• **Instructions to follow**
Give the number of lines below that contain the word "screenshot", and nothing else.

• **The data**

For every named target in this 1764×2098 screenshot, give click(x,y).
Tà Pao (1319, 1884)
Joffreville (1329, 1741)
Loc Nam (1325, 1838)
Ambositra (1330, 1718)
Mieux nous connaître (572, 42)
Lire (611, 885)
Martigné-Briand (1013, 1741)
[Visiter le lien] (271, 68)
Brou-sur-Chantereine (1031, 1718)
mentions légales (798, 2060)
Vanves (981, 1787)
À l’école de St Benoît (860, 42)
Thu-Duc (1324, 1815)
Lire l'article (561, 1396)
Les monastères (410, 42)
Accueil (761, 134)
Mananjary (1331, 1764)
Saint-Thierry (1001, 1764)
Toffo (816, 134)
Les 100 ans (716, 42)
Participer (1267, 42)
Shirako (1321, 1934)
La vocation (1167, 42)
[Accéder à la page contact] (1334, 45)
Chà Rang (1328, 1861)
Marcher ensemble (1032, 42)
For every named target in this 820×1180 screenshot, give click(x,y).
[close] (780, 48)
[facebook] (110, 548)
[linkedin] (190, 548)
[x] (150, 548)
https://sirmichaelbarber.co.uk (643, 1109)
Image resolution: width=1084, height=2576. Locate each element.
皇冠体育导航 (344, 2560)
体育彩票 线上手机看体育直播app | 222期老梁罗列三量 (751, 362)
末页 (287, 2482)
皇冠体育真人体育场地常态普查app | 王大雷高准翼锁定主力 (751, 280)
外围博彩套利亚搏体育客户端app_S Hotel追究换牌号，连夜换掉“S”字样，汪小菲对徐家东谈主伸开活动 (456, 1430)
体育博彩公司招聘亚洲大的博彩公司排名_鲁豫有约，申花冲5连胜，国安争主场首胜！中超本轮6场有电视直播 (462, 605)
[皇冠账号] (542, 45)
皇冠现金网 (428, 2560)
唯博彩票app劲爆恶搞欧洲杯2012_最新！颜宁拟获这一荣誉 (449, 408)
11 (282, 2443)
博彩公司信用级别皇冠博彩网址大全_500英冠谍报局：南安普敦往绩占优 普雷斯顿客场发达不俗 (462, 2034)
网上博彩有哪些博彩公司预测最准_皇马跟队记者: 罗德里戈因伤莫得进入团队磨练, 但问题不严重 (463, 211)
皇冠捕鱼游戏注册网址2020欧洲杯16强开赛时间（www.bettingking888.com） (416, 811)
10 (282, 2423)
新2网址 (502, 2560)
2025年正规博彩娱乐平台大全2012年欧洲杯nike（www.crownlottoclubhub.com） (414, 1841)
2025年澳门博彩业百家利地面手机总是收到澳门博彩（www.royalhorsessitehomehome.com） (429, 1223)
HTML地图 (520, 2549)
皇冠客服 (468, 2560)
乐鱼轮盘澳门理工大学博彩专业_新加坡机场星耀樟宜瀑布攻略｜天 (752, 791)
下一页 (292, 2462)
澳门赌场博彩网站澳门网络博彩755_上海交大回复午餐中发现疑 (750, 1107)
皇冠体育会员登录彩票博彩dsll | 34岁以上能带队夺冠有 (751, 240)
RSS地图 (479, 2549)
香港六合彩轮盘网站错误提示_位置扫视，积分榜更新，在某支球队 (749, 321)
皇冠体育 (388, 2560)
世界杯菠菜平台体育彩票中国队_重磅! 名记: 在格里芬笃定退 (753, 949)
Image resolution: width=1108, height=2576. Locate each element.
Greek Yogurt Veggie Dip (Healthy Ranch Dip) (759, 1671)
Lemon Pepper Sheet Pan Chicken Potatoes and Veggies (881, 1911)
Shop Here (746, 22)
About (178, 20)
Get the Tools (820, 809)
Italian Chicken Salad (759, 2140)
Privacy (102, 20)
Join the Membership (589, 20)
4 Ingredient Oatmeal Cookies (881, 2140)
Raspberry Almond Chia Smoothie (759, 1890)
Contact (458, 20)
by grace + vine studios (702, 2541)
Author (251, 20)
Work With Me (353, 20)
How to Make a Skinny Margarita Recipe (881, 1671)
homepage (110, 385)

• **Response area**
2